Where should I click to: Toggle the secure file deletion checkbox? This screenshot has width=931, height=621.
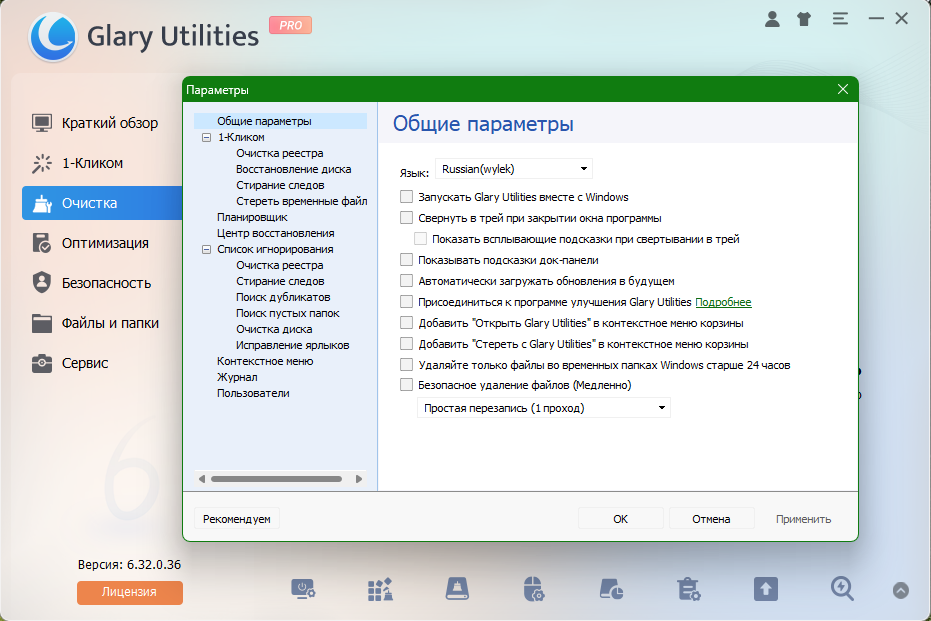[406, 385]
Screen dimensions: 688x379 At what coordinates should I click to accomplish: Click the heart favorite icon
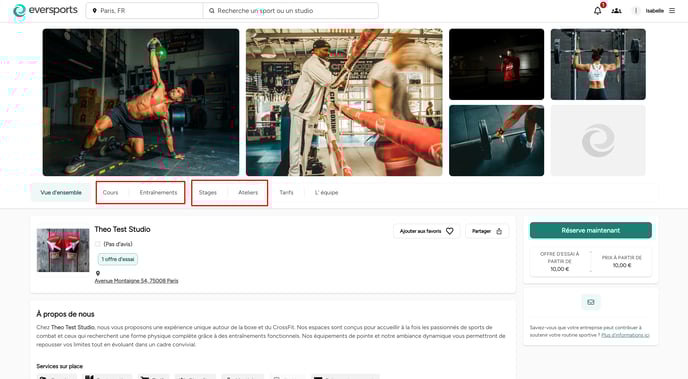(449, 231)
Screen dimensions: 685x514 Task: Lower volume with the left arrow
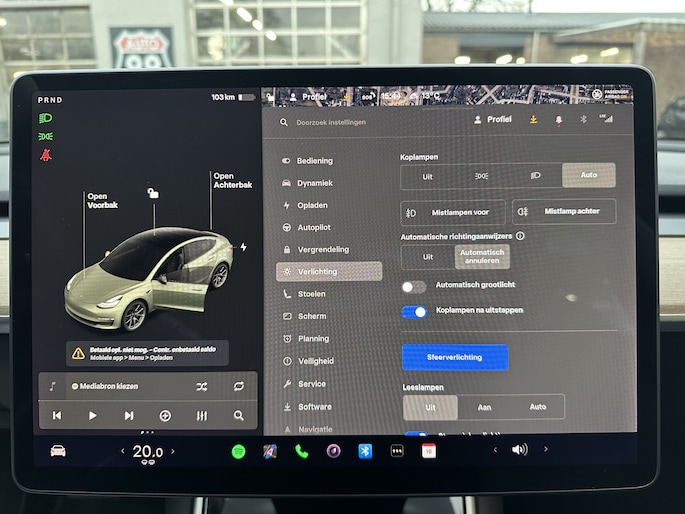pos(495,450)
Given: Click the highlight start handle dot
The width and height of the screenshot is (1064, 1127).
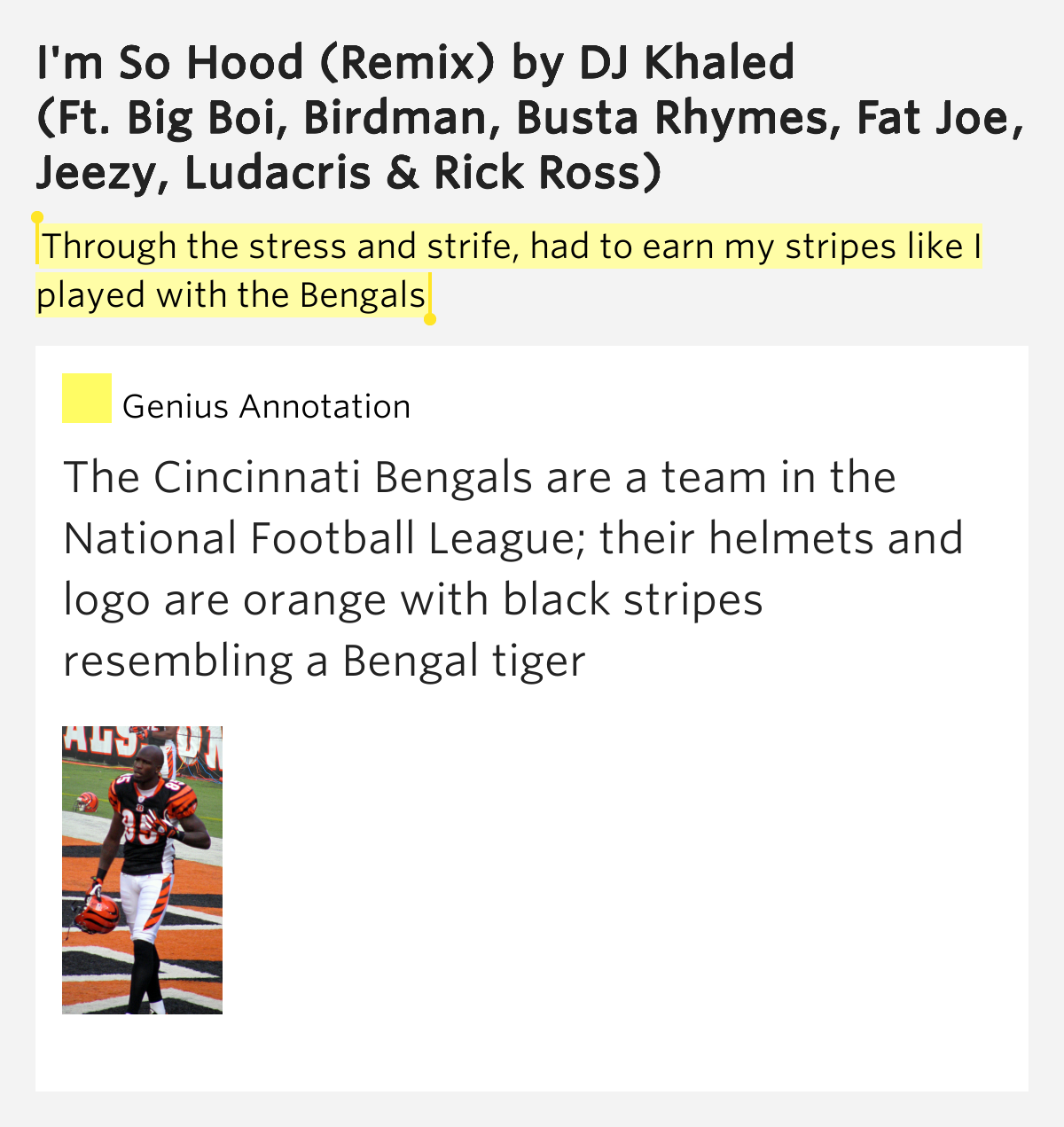Looking at the screenshot, I should 37,217.
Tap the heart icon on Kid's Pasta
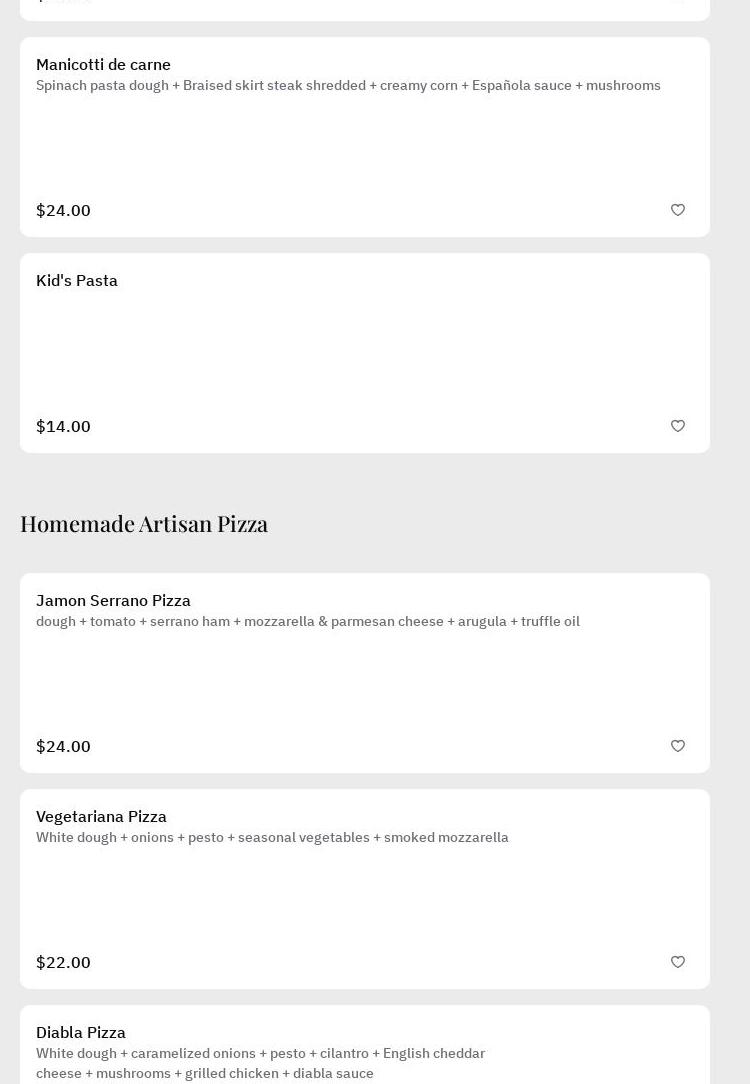The height and width of the screenshot is (1084, 750). (x=678, y=426)
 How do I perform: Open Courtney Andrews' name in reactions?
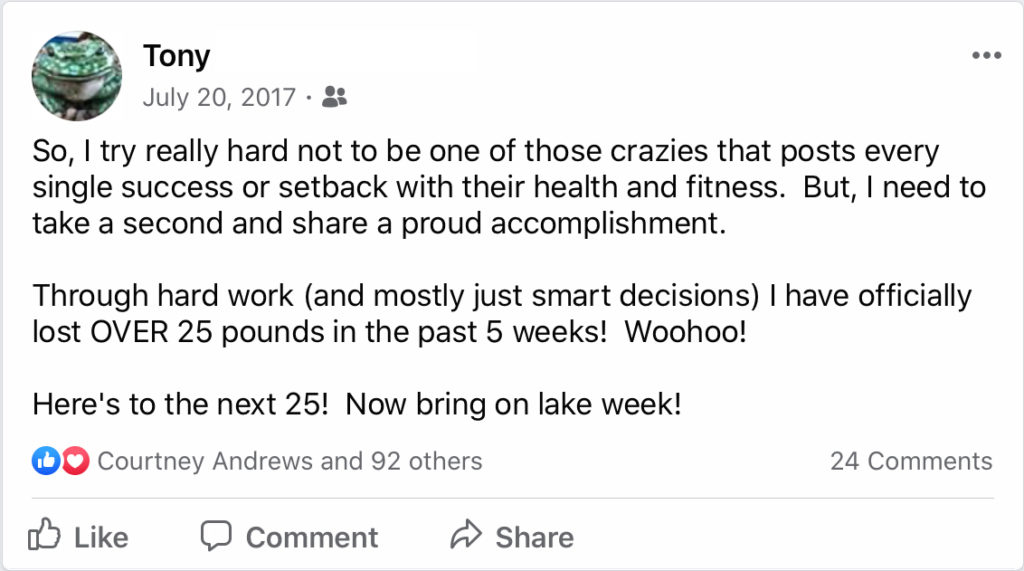click(205, 461)
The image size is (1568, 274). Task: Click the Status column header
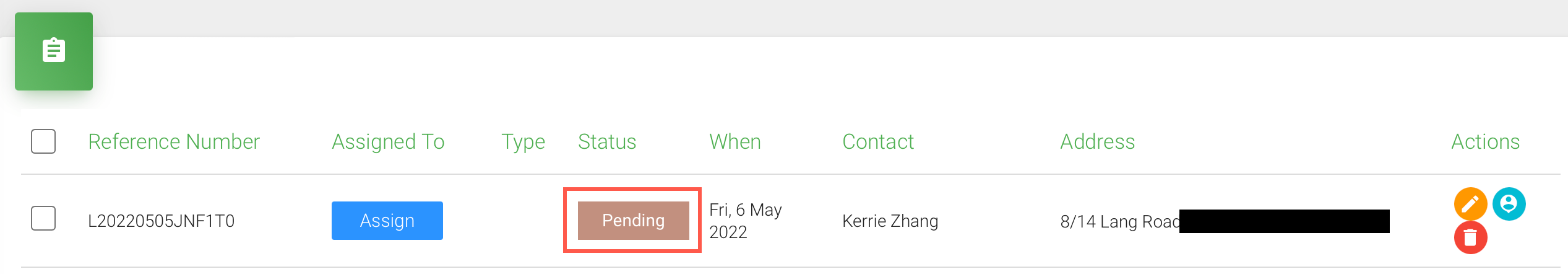click(607, 141)
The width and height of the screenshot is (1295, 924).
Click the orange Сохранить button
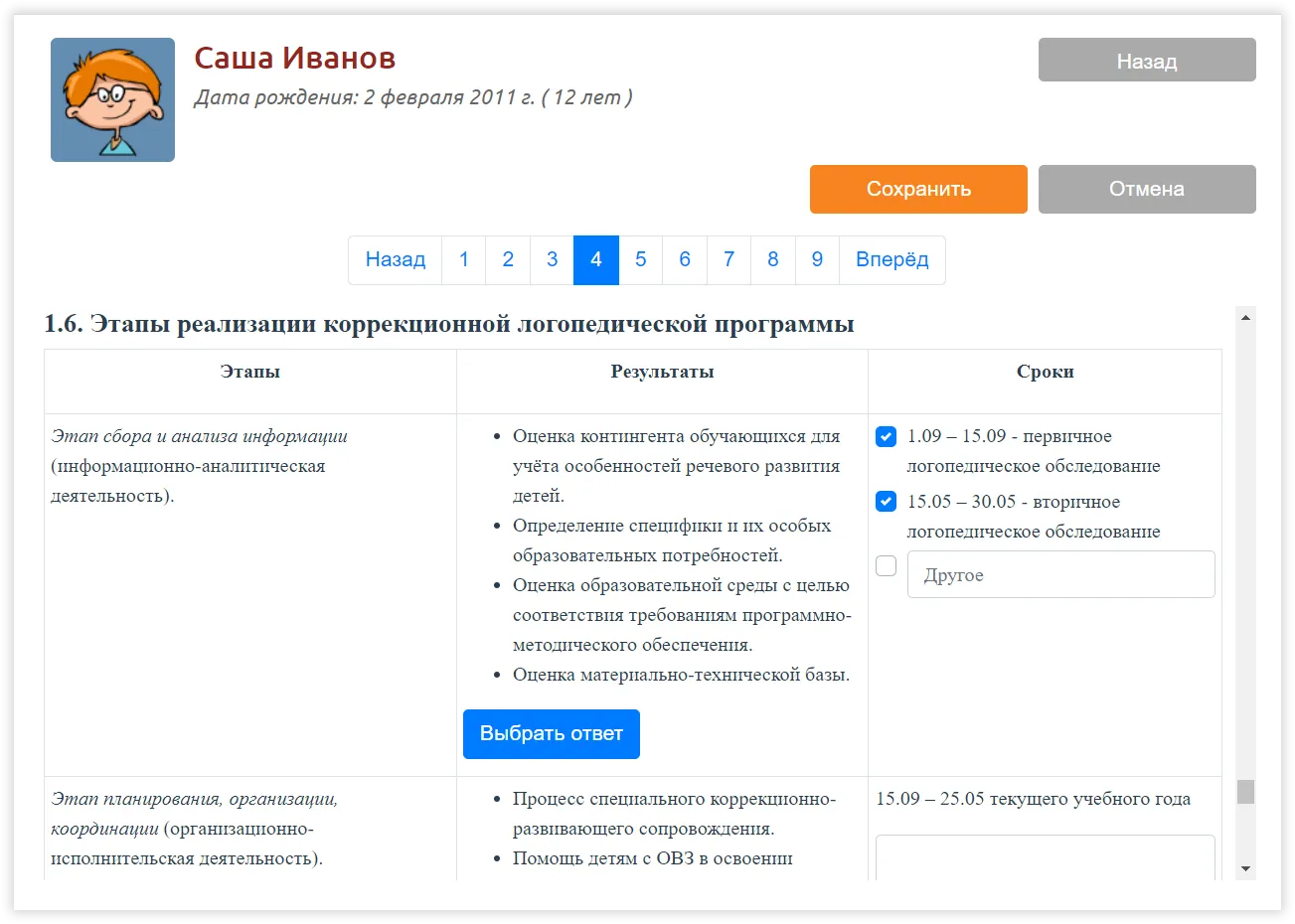click(x=917, y=189)
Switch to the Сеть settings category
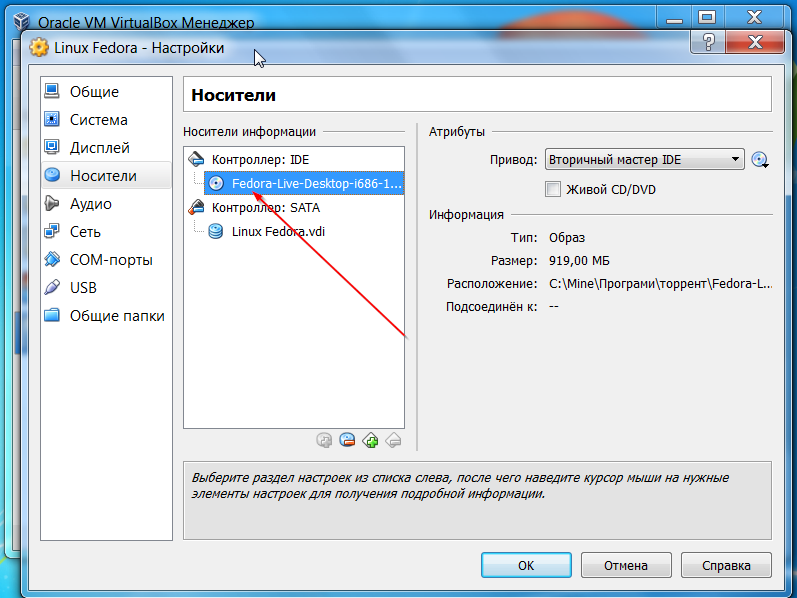The height and width of the screenshot is (598, 797). coord(85,232)
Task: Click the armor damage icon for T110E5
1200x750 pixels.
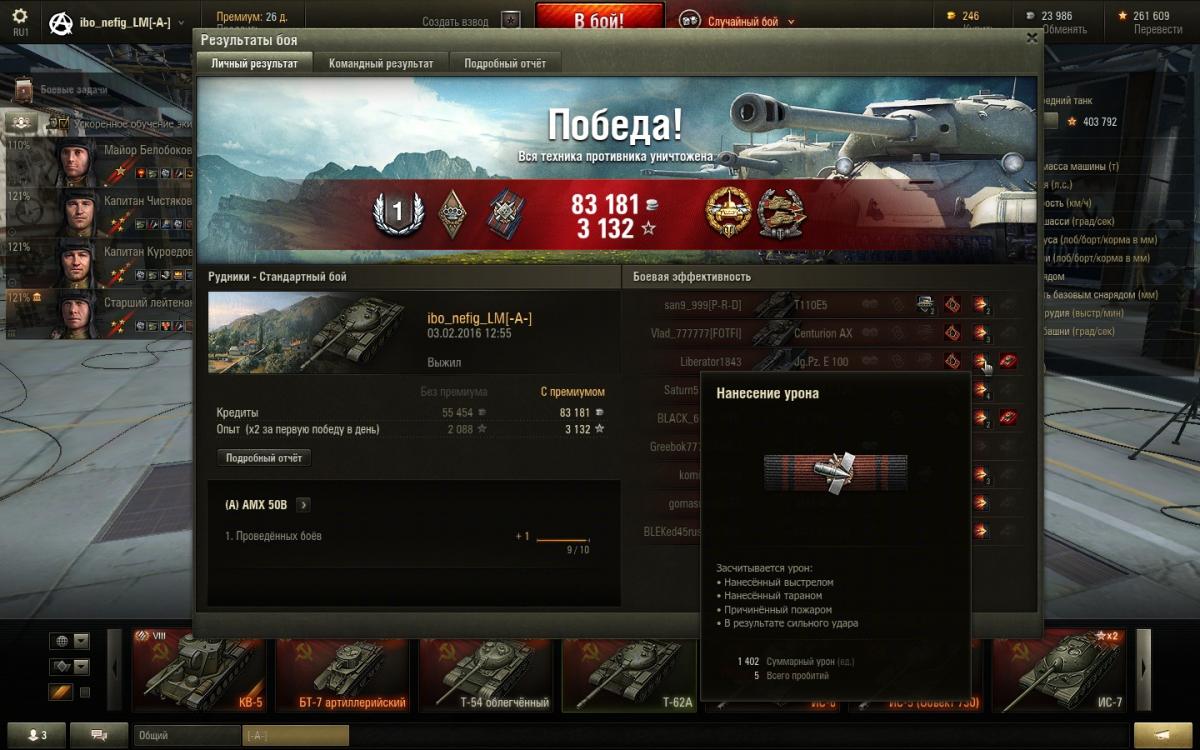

━━━━

▶ [YOUR TASK]:
Exactly as they stand, retype all the entries, but omit the pictures.

▶ [SOLUTION]:
Where should I click to: Toggle the secure file deletion checkbox? This screenshot has width=931, height=621.
[406, 385]
Screen dimensions: 688x379 At what coordinates should I click to accomplish: Click the heart favorite icon
(449, 231)
Screen dimensions: 685x514 Task: Lower volume with the left arrow
pos(495,450)
Given: Click the highlight start handle dot
The width and height of the screenshot is (1064, 1127).
Looking at the screenshot, I should 37,217.
Tap the heart icon on Kid's Pasta
The height and width of the screenshot is (1084, 750). (x=678, y=426)
 How do I perform: Open Courtney Andrews' name in reactions?
click(205, 461)
The image size is (1568, 274). Task: Click the Status column header
click(607, 141)
The width and height of the screenshot is (1295, 924).
Click the orange Сохранить button
click(x=917, y=189)
Switch to the Сеть settings category
The height and width of the screenshot is (598, 797). coord(85,232)
Task: Click the armor damage icon for T110E5
1200x750 pixels.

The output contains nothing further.